Mostly those mistakes were errors in judgement - how much I was actually capable of accomplishing. Hanging onto something that wasn't working for too long.
Some of these errors wound up causing me grief, in one way or another. No one enjoys making mistakes. But we do. It is how we deal with the results of our mistakes that make them valuable. As in the "Well, I won't do that again" if nothing else. But that is how we learn. That is how we gain knowledge. Even, at times, wisdom.
Some mistakes have much larger consequences than others. Some carry more grief. But there is always a lesson to be learned.
Students sometimes get so focused on the mistakes that they neglect to see the lesson. My job as a teacher, I feel, is not to point out the mistakes but to help them come to see the lessons.

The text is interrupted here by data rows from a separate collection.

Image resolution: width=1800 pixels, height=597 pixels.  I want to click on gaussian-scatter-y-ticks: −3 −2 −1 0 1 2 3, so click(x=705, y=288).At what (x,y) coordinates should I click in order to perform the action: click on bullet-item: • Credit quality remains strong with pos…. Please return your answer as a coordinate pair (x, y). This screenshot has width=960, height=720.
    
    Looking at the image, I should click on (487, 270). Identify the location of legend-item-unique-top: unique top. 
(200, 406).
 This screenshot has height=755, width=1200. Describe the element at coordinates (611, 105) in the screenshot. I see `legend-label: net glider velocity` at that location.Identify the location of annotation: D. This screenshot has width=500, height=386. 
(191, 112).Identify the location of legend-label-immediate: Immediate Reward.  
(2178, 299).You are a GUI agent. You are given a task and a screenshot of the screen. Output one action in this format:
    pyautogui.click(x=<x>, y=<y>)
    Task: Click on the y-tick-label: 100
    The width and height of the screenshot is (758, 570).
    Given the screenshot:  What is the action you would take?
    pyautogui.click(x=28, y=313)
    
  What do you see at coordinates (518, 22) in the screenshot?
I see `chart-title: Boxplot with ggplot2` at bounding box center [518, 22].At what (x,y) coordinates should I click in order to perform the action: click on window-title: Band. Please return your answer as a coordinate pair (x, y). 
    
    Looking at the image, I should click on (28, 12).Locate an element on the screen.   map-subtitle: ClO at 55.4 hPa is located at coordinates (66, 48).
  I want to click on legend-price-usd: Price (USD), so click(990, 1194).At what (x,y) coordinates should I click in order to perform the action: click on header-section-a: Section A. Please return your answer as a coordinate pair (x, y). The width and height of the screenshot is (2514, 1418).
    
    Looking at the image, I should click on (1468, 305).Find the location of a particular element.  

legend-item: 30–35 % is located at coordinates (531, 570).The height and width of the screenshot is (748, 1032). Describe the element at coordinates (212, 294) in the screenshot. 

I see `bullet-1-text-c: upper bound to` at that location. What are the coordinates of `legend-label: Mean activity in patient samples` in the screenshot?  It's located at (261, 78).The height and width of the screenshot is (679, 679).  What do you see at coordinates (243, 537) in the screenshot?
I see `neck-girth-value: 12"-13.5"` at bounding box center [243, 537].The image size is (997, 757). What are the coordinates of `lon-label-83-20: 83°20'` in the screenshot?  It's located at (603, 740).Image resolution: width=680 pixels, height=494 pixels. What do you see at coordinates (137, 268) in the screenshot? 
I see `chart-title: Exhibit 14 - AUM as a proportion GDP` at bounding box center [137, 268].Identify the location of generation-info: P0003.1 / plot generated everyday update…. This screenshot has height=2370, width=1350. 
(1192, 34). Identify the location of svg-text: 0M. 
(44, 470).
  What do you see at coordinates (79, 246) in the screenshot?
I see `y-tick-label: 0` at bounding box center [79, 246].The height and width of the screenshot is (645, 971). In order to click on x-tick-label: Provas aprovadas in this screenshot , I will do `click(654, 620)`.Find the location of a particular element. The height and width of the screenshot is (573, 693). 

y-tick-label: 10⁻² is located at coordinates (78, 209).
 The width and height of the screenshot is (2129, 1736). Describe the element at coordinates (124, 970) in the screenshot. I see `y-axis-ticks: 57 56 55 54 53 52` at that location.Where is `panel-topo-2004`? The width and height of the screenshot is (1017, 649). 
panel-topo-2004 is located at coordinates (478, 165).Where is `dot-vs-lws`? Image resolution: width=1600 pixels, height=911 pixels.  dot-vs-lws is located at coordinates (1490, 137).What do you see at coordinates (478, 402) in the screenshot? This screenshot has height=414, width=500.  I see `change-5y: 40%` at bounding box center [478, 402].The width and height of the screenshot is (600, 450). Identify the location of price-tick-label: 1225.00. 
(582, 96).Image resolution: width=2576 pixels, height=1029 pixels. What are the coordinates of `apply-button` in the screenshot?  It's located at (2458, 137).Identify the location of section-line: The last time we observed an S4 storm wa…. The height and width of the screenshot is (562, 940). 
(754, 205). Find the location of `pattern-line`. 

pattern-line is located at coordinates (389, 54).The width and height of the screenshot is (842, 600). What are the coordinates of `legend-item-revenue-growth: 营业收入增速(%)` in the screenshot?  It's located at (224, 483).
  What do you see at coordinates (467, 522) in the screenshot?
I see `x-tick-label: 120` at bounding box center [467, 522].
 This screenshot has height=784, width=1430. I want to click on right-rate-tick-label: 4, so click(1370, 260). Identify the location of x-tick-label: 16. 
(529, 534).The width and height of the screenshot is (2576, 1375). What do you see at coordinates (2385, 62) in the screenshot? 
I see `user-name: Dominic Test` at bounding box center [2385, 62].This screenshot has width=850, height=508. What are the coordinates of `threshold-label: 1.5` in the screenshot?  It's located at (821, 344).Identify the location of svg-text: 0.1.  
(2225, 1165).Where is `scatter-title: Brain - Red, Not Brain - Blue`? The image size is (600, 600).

Teaching a workshop is a great deal different than teaching the Olds master weaving program. The goal is different. Teaching a workshop is an encapsulated very focused look at a particular aspect of weaving (usually). The Olds program is meant to help students see the lesson. Mistakes will be made. Disappointments will happen. Knowledge will increase if the student analyses what they have done so they learn from what they have done. How has this warp not met expectations? What needs to change to make it align more with the intent?
Rose bushes with beautiful white blossoms also have thorns. When we stop to smell the roses, we need to appreciate the blossoms and avoid the thorns. And we need to get past our regrets, our mistakes. Absorb the lesson.
As one of my mentors would say - if you aren't making mistakes, you aren't learning anything new.
2 comments:
Opportunities for learning abound; we often fail to see them as such and take advantage of the insight we could gain. Thanks for reminding me/us.
I was taught that experience is recognizing the same mistake each time you make it.